> _Material for the task_:

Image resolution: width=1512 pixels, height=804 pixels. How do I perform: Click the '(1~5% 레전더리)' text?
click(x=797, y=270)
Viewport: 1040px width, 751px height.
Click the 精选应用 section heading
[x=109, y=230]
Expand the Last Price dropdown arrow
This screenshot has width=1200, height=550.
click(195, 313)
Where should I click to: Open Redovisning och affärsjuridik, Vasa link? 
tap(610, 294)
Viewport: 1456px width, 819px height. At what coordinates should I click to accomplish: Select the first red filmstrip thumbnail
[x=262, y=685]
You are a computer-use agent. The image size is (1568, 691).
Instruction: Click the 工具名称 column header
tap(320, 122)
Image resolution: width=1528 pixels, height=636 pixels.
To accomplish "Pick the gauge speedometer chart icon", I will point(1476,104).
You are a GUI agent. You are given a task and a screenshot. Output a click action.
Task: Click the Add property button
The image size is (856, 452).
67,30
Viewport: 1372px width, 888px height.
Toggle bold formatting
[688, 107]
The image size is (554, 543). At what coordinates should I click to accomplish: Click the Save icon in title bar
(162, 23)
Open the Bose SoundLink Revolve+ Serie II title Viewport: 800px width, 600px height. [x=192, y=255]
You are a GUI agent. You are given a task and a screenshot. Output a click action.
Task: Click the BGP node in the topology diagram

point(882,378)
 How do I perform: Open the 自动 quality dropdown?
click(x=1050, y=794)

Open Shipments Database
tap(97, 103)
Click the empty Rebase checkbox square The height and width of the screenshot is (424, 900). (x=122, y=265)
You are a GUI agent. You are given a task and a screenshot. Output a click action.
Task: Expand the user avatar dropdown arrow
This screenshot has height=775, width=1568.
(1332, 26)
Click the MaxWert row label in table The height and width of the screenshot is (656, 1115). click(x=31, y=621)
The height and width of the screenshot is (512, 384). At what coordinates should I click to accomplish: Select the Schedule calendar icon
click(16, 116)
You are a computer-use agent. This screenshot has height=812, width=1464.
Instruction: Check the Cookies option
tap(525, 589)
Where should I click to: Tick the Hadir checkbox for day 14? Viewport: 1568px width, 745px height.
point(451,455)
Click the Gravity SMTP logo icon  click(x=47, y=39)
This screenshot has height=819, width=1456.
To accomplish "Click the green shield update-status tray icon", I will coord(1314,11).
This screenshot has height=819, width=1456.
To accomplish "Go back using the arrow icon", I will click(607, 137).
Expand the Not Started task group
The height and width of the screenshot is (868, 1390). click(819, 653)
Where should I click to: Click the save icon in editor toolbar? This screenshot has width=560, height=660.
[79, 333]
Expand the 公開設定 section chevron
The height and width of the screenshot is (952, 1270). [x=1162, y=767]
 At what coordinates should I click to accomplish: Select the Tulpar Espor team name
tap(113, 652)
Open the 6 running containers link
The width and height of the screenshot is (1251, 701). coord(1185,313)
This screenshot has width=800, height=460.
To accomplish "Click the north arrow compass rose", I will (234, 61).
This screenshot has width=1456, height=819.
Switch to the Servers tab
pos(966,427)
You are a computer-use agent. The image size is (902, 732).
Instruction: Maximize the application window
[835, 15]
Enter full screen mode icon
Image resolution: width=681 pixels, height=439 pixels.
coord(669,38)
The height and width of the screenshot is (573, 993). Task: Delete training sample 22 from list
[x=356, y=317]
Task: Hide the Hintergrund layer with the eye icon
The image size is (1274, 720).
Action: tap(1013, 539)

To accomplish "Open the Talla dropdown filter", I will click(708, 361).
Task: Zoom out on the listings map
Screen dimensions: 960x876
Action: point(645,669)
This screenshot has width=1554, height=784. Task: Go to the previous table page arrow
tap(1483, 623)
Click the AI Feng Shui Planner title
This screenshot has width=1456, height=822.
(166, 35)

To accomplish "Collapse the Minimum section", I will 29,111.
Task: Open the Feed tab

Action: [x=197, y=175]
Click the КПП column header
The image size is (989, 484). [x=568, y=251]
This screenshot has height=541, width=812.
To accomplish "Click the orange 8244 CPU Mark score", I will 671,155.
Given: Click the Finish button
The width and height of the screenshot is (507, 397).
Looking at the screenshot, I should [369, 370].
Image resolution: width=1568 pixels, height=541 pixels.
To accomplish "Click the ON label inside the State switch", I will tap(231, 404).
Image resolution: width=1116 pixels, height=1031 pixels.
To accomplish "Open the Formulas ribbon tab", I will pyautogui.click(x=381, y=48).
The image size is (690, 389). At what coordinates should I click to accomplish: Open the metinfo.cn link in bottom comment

> _Exercise_:
Reproduce every one of the entries above, line for line, without changing a character.

> _Solution to this problem_:
Image resolution: width=1512 pixels, height=804 pixels. How do I perform: Click the '(1~5% 레전더리)' text?
click(x=797, y=270)
Viewport: 1040px width, 751px height.
Click the 精选应用 section heading
[x=109, y=230]
Expand the Last Price dropdown arrow
This screenshot has width=1200, height=550.
click(195, 313)
Where should I click to: Open Redovisning och affärsjuridik, Vasa link? 
tap(610, 294)
Viewport: 1456px width, 819px height. At what coordinates should I click to accomplish: Select the first red filmstrip thumbnail
[x=262, y=685]
You are a computer-use agent. The image size is (1568, 691).
Instruction: Click the 工具名称 column header
tap(320, 122)
Image resolution: width=1528 pixels, height=636 pixels.
To accomplish "Pick the gauge speedometer chart icon", I will point(1476,104).
You are a GUI agent. You are given a task and a screenshot. Output a click action.
Task: Click the Add property button
The image size is (856, 452).
67,30
Viewport: 1372px width, 888px height.
Toggle bold formatting
[688, 107]
The image size is (554, 543). At what coordinates should I click to accomplish: Click the Save icon in title bar
(162, 23)
Open the Bose SoundLink Revolve+ Serie II title Viewport: 800px width, 600px height. [x=192, y=255]
You are a GUI agent. You are given a task and a screenshot. Output a click action.
Task: Click the BGP node in the topology diagram

point(882,378)
 How do I perform: Open the 自动 quality dropdown?
click(x=1050, y=794)

Open Shipments Database
tap(97, 103)
Click the empty Rebase checkbox square The height and width of the screenshot is (424, 900). (x=122, y=265)
You are a GUI agent. You are given a task and a screenshot. Output a click action.
Task: Expand the user avatar dropdown arrow
This screenshot has height=775, width=1568.
(1332, 26)
Click the MaxWert row label in table The height and width of the screenshot is (656, 1115). click(x=31, y=621)
The height and width of the screenshot is (512, 384). At what coordinates should I click to accomplish: Select the Schedule calendar icon
click(16, 116)
You are a computer-use agent. This screenshot has height=812, width=1464.
Instruction: Check the Cookies option
tap(525, 589)
Where should I click to: Tick the Hadir checkbox for day 14? Viewport: 1568px width, 745px height.
point(451,455)
Click the Gravity SMTP logo icon  click(x=47, y=39)
This screenshot has height=819, width=1456.
To accomplish "Click the green shield update-status tray icon", I will coord(1314,11).
This screenshot has height=819, width=1456.
To accomplish "Go back using the arrow icon", I will click(607, 137).
Expand the Not Started task group
The height and width of the screenshot is (868, 1390). click(819, 653)
Where should I click to: Click the save icon in editor toolbar? This screenshot has width=560, height=660.
[79, 333]
Expand the 公開設定 section chevron
The height and width of the screenshot is (952, 1270). [x=1162, y=767]
 At what coordinates should I click to accomplish: Select the Tulpar Espor team name
tap(113, 652)
Open the 6 running containers link
The width and height of the screenshot is (1251, 701). coord(1185,313)
This screenshot has width=800, height=460.
To accomplish "Click the north arrow compass rose", I will (234, 61).
This screenshot has width=1456, height=819.
Switch to the Servers tab
pos(966,427)
You are a computer-use agent. The image size is (902, 732).
Instruction: Maximize the application window
[835, 15]
Enter full screen mode icon
Image resolution: width=681 pixels, height=439 pixels.
coord(669,38)
The height and width of the screenshot is (573, 993). Task: Delete training sample 22 from list
[x=356, y=317]
Task: Hide the Hintergrund layer with the eye icon
The image size is (1274, 720).
Action: tap(1013, 539)

To accomplish "Open the Talla dropdown filter", I will click(708, 361).
Task: Zoom out on the listings map
Screen dimensions: 960x876
Action: point(645,669)
This screenshot has width=1554, height=784. Task: Go to the previous table page arrow
tap(1483, 623)
Click the AI Feng Shui Planner title
This screenshot has width=1456, height=822.
(166, 35)

To accomplish "Collapse the Minimum section", I will 29,111.
Task: Open the Feed tab

Action: [x=197, y=175]
Click the КПП column header
The image size is (989, 484). [x=568, y=251]
This screenshot has height=541, width=812.
To accomplish "Click the orange 8244 CPU Mark score", I will 671,155.
Given: Click the Finish button
The width and height of the screenshot is (507, 397).
Looking at the screenshot, I should [369, 370].
Image resolution: width=1568 pixels, height=541 pixels.
To accomplish "Click the ON label inside the State switch", I will tap(231, 404).
Image resolution: width=1116 pixels, height=1031 pixels.
To accomplish "Open the Formulas ribbon tab", I will pyautogui.click(x=381, y=48).
The image size is (690, 389). At what coordinates should I click to accomplish: Open the metinfo.cn link in bottom comment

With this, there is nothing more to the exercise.